Les médias israéliens sont complices du génocide et doivent être tenus pour responsables, tandis que les médias occidentaux ont également joué un rôle en incitant à la haine et en présentant les Palestiniens comme des êtres moins humains, tentant ainsi de redéfinir les crimes contre l'humanité.
Les administrations précédente (Joe Biden) et actuelle (Donald Trump), ainsi que les diplomates, de nombreux pays européens, dont le Royaume-Uni et la France, ainsi que le Canada et l'Australie, sont totalement ou partiellement complices du génocide en cours à Gaza en fournissant à Israël les moyens nécessaires, la couverture diplomatique, les armes et l'aide financière pour le mener à bien.
Les responsables israéliens du génocide, notamment Gallant et Netanyahu, continuent de voyager librement à travers le monde, même dans les États membres de la CPI, sans craindre d'être arrêtés, ce qui place la crédibilité mondiale de la Cour dans une situation paradoxale.
Ce qui est étrange, c'est que les pays occidentaux, qui réclament haut et fort l'arrestation du président russe Poutine, plaident cette fois-ci en faveur de la non-arrestation de Netanyahu et Gallant s'ils se rendent dans leur pays.
Comme indiqué ci-dessus, la CPI manque d'impartialité et a adopté un système de justice sélective. Auparavant, seul le Burundi s'était retiré de la Cour ; cependant, plus récemment, trois pays africains, le Mali, le Burkina Faso et le Niger, ont également annoncé leur retrait de la CPI pour les mêmes raisons que celles évoquées ci-dessus.
Ils ont déclaré que « la CPI s'est révélée incapable de traiter et de poursuivre les crimes de guerre, les crimes contre l'humanité, les crimes de génocide et les crimes d'agression avérés ».
Plus tôt, en 2013, l'ancien Premier ministre éthiopien, Hailemariam Desalegn, avait qualifié la CPI de « justice de l'homme blanc », tandis que l'ancien président de la Commission de l'Union africaine, Jean Ping, avait qualifié la CPI d'« outil colonial dont la tâche est de juger les dirigeants africains au pouvoir, 70 % de ses fonds provenant de l'Union européenne ».

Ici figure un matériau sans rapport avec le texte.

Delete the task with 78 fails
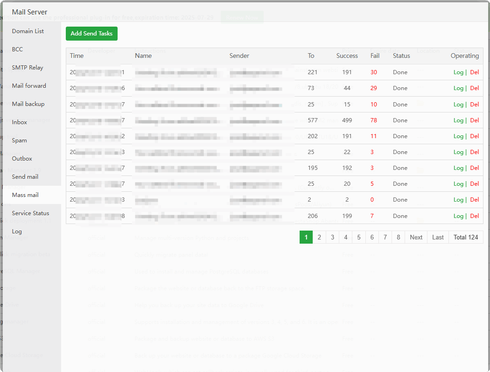Screen dimensions: 490x372 point(475,120)
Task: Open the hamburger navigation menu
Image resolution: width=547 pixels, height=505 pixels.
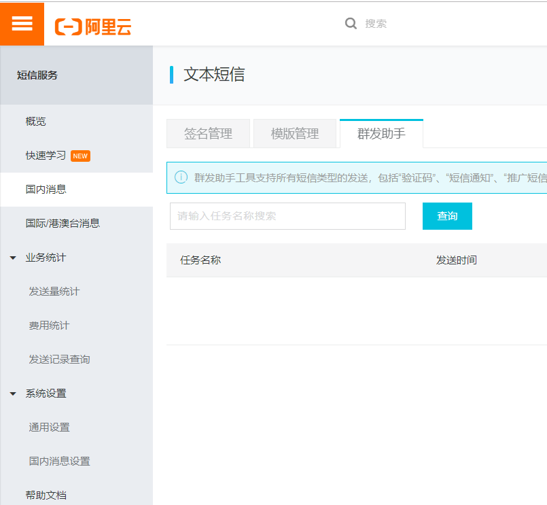Action: [x=22, y=23]
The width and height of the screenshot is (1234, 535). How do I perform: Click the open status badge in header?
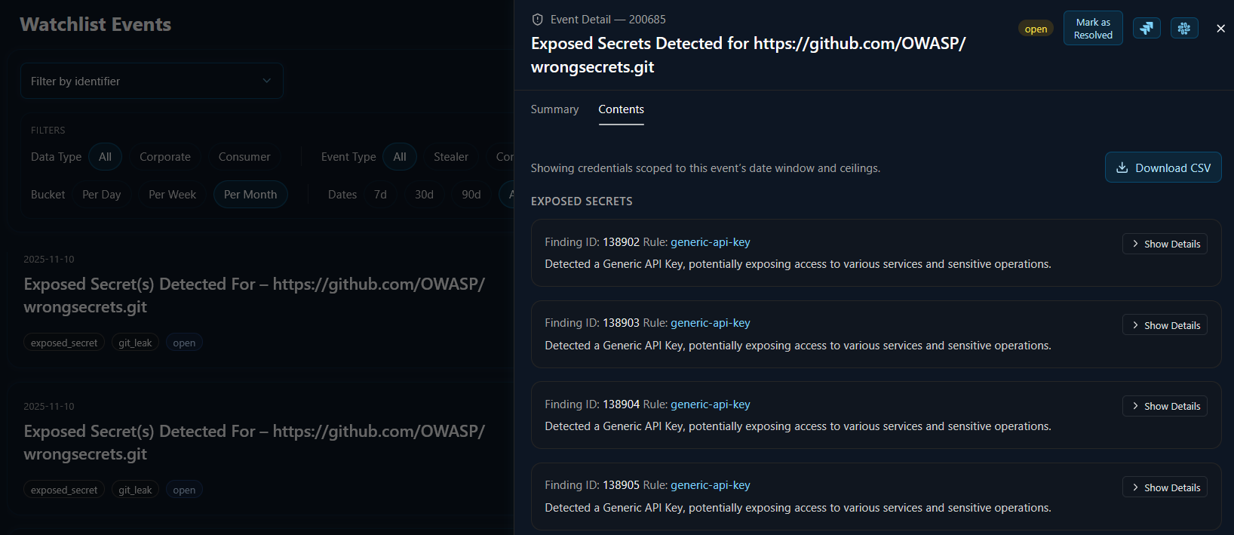1036,29
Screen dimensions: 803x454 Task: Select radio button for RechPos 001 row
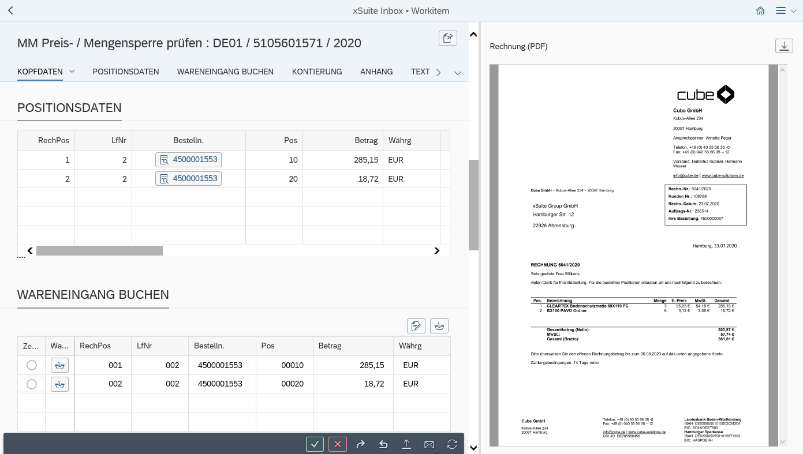click(x=32, y=365)
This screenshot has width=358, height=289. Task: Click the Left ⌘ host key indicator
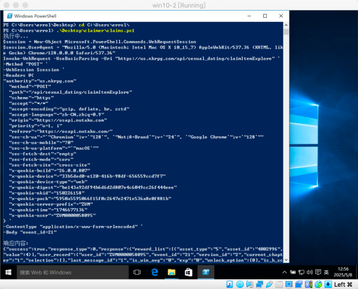343,284
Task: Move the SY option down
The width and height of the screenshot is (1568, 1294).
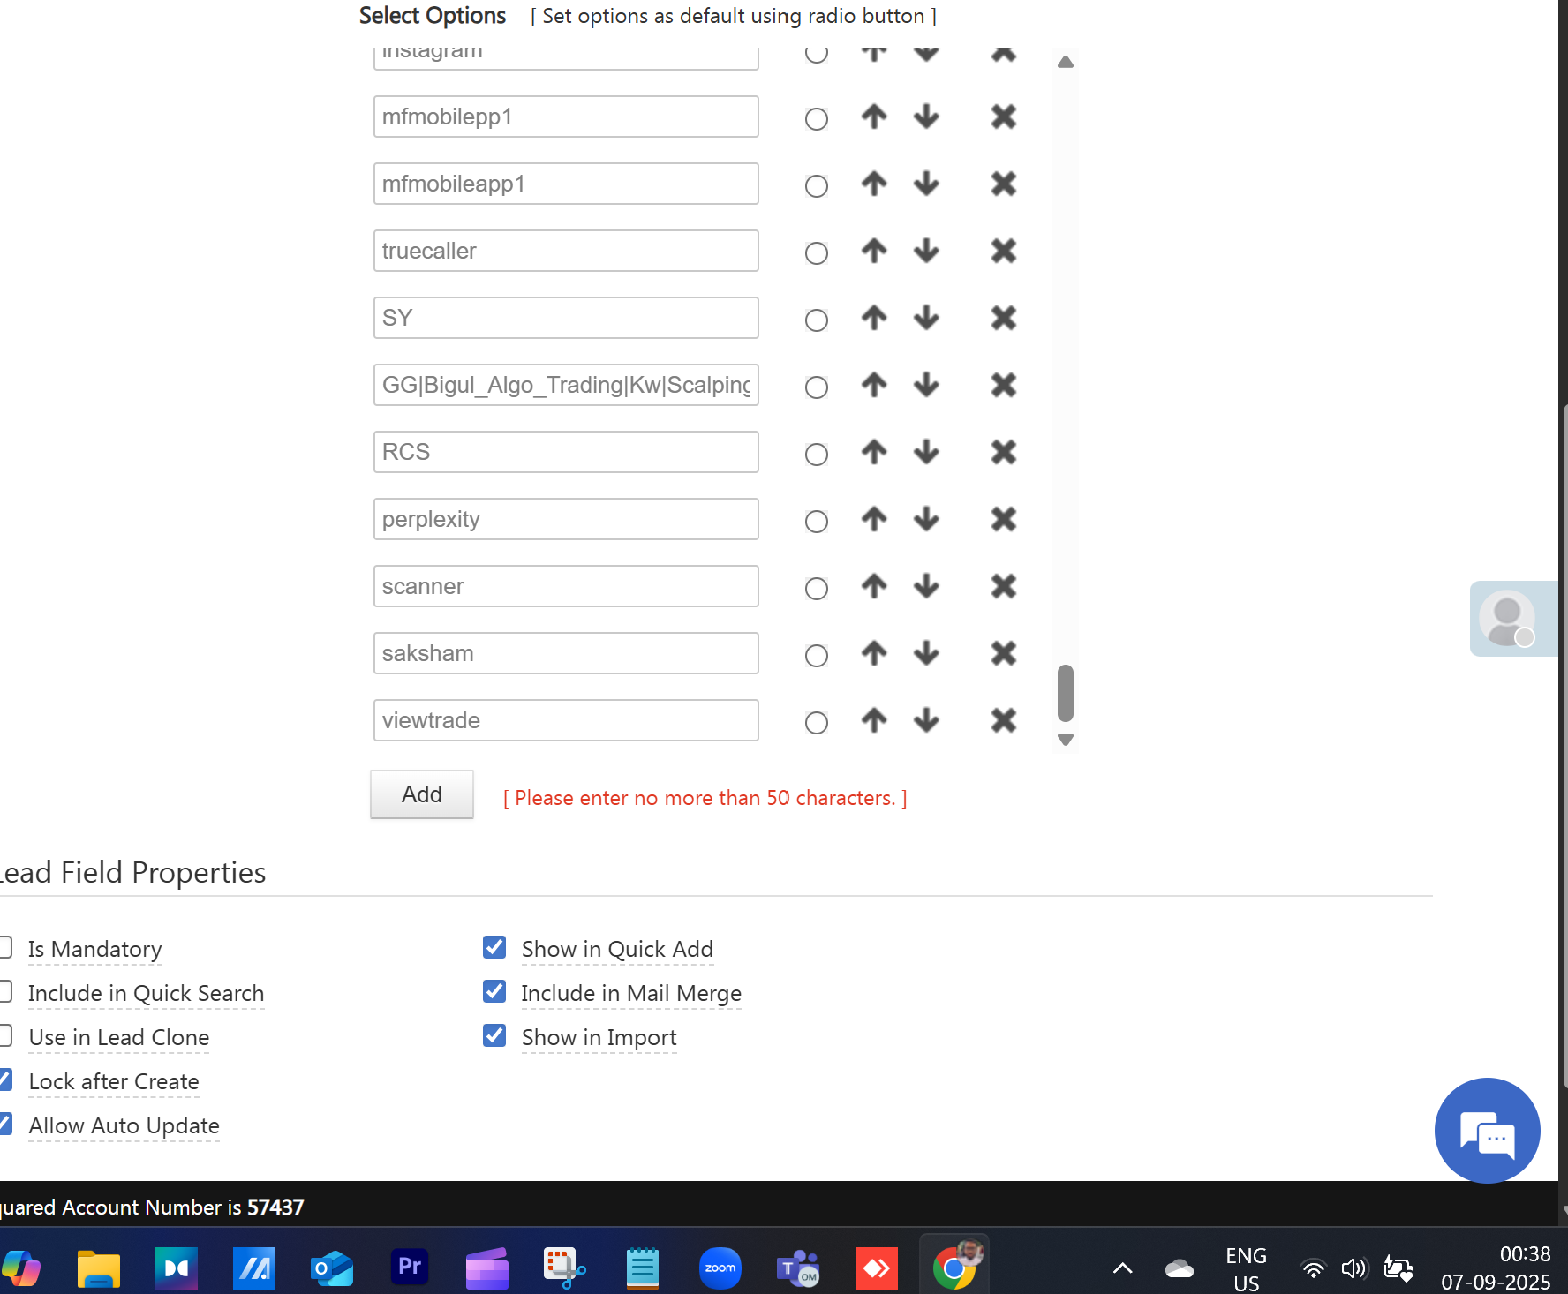Action: 926,318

Le fonctionnement complexe de la CPI rend difficile l'accès à la justice pour les victimes. Les crimes ne peuvent faire l'objet d'une enquête que s'ils sont renvoyés devant la Cour par un ressortissant d'un État partie, s'ils ont été commis sur le territoire d'un État partie, dans un État qui a accepté la compétence de la Cour, ou s'ils ont été renvoyés par le Conseil de sécurité des Nations unies (CSNU).

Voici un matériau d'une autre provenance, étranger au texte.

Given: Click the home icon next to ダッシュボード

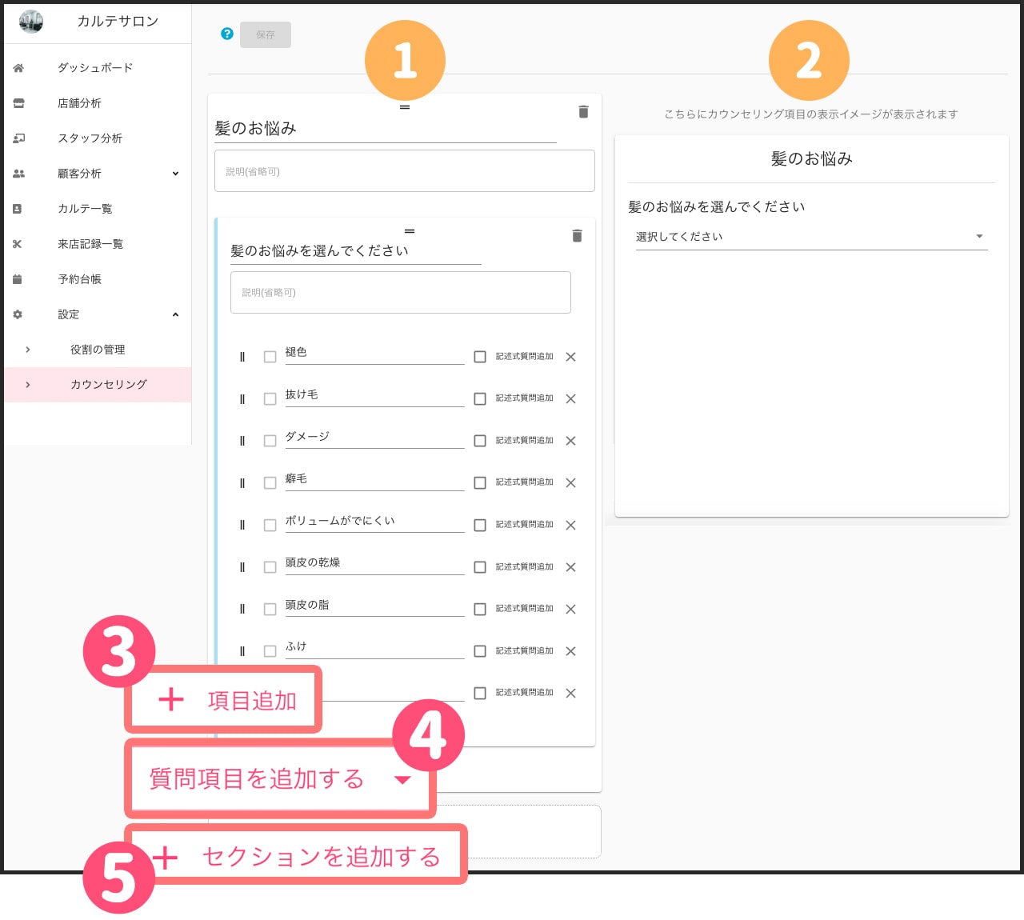Looking at the screenshot, I should [18, 68].
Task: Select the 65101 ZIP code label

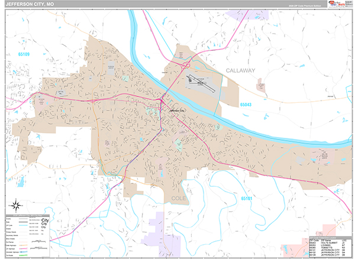Action: pos(247,199)
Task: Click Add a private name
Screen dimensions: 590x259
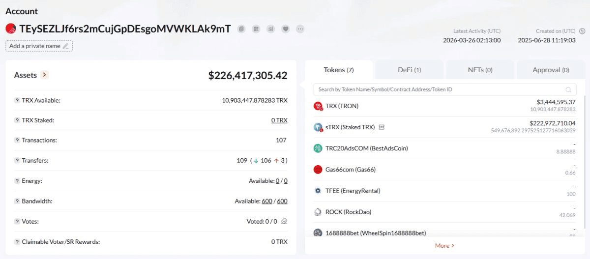Action: coord(39,46)

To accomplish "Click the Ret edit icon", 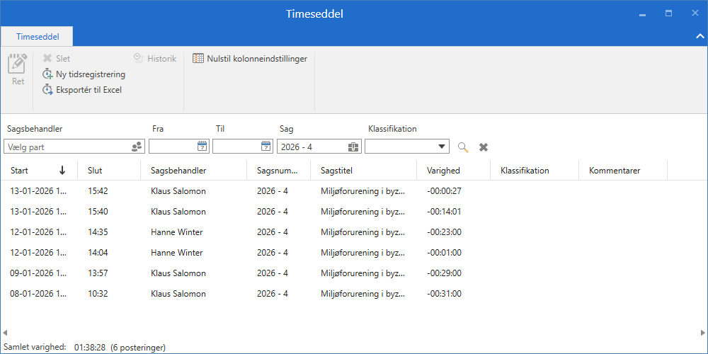I will click(x=18, y=65).
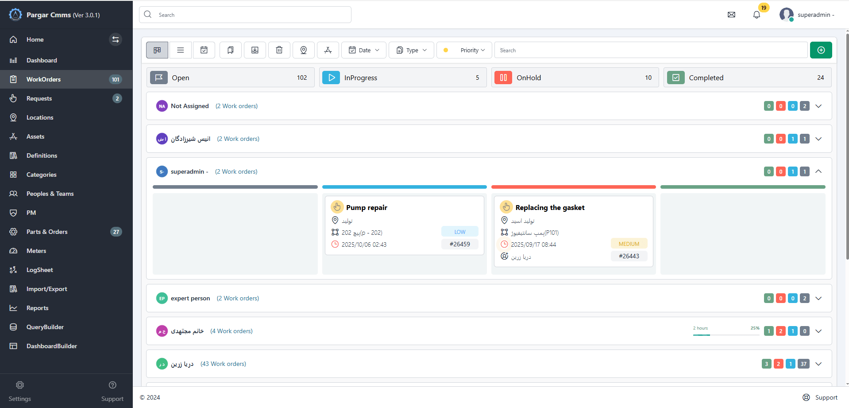The height and width of the screenshot is (408, 849).
Task: Open the Pump repair work order card
Action: [367, 207]
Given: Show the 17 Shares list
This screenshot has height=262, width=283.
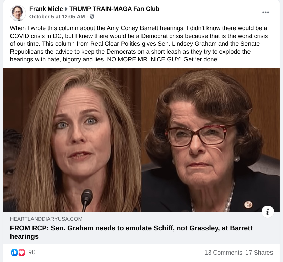Looking at the screenshot, I should (259, 253).
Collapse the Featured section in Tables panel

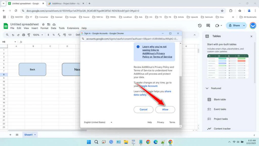207,88
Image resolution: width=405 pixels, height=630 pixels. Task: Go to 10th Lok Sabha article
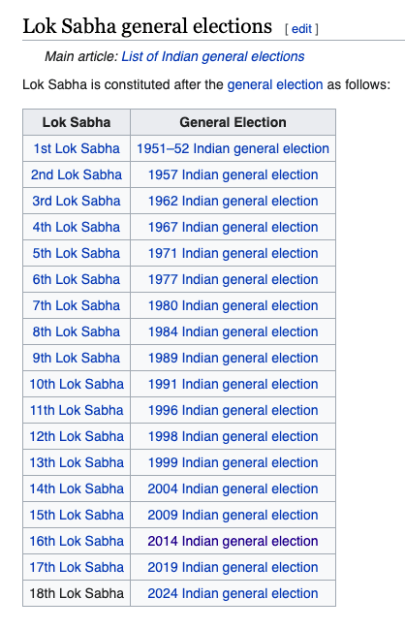point(77,384)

Ce système limite l'accès à la justice pour de nombreuses victimes. Un autre problème est que seules les personnes accusées d'avoir ordonné des crimes au titre du Statut de Rome peuvent être traduites devant la Cour, tandis que les auteurs directs sur le terrain restent à l'abri de toute poursuite.
De plus, le fonctionnement du Conseil de sécurité des Nations unies est paralysé par les cinq membres permanents qui détiennent un droit de veto. En raison de cette structure, les crimes de guerre et les crimes contre l'humanité commis en Syrie et au Yémen, où plus d'un million de personnes ont été tuées, n'ont pas fait l'objet d'enquêtes.

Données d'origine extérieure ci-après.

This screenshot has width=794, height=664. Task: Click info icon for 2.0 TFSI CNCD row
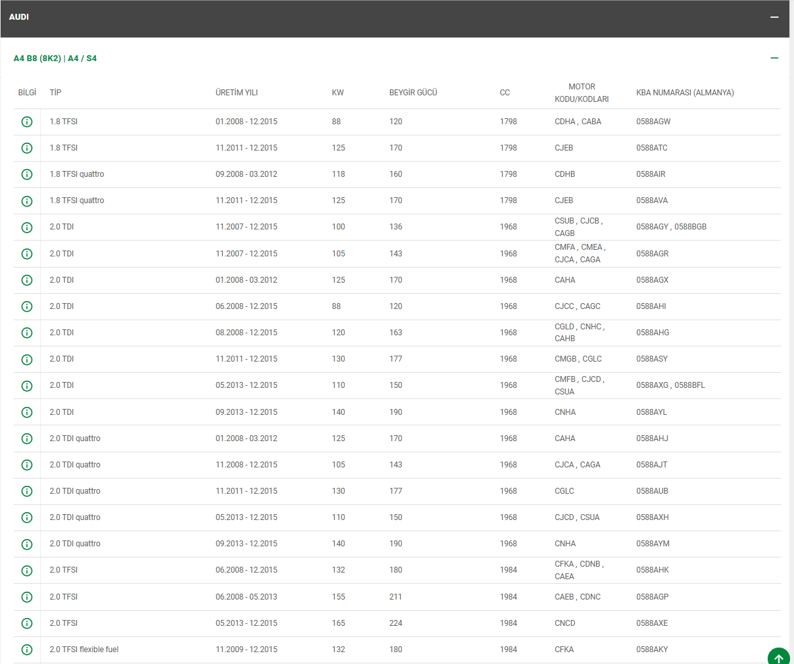[27, 623]
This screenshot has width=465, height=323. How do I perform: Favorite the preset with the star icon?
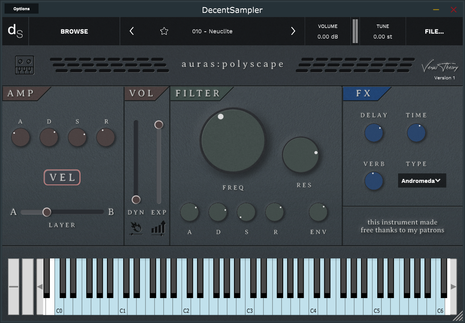[x=164, y=31]
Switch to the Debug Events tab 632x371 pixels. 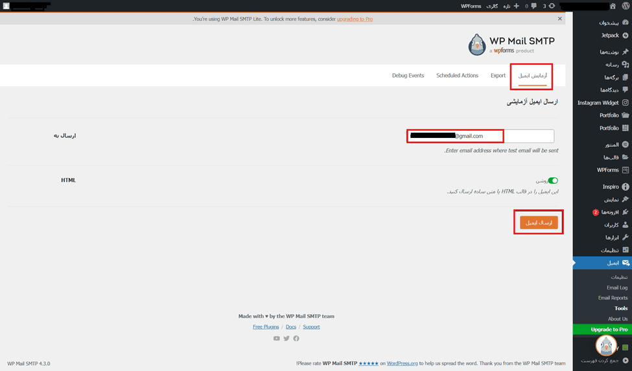pyautogui.click(x=408, y=76)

L'Union africaine devrait adopter une résolution pour suspendre la coopération avec la CPI, soit totalement, soit partiellement, et soutenir le retrait des États africains de la Cour. Cela s'explique par le fait que la CPI a violé la souveraineté de l'Union africaine et entravé les efforts de l'organisation pour résoudre les conflits.
En conclusion, une cour criminelle établie sous les auspices de l'Union africaine serait plus objective et mieux placée pour rendre justice aux victimes que la CPI, située en dehors du continent. La création d'une Cour pénale africaine, qui semble désormais inévitable, démontrerait la responsabilité de l'Union africaine.
L'auteur, Ali Mohamed Farah, est doctorant en sciences politiques à l'Université Ankara Yıldırım Beyazıt, Institut des sciences sociales, originaire de Djibouti.
Avertissement : Les opinions exprimées par l'auteur ne reflètent pas nécessairement celles de TRT Afrika.